→ **YOUR GOAL**
Each line in the entries below that holds the word "title" belongs in the answer.

→ **DATA TO PROCESS**

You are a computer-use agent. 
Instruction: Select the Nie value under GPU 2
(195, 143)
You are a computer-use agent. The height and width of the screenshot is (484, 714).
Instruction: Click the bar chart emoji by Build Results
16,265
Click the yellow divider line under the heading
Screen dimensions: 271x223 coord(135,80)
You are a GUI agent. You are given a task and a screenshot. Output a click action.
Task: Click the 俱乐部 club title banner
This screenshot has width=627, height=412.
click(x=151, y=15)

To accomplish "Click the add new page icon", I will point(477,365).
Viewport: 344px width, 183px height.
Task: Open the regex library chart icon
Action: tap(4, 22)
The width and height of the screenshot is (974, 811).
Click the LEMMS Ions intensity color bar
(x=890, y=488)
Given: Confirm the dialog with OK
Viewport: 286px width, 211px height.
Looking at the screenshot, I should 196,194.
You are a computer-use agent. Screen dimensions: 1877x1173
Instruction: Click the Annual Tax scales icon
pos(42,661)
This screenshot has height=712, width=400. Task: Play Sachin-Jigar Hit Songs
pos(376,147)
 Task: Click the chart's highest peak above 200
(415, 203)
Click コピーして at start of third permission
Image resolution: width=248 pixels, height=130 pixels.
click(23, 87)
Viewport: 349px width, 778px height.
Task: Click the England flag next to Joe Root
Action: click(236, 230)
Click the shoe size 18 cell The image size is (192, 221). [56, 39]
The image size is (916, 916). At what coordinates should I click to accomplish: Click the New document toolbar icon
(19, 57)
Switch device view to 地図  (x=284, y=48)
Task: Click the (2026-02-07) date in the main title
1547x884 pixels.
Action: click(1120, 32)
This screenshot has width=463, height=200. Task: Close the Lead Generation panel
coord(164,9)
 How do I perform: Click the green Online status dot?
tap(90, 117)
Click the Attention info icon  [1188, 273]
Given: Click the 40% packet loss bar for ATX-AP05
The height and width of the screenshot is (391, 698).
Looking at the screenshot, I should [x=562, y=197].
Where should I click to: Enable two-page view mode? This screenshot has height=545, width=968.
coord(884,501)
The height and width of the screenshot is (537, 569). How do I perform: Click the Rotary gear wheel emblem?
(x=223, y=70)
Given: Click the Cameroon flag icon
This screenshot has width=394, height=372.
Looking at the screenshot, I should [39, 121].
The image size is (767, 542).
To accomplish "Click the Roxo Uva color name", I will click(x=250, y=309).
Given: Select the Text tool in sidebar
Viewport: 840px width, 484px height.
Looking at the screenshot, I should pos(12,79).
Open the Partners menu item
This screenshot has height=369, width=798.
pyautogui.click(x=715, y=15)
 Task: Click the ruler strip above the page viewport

→ **OUTPUT OF THE EXERCISE**
Task: Click the 俱乐部 club title banner
Task: Click the (2026-02-07) date in the main title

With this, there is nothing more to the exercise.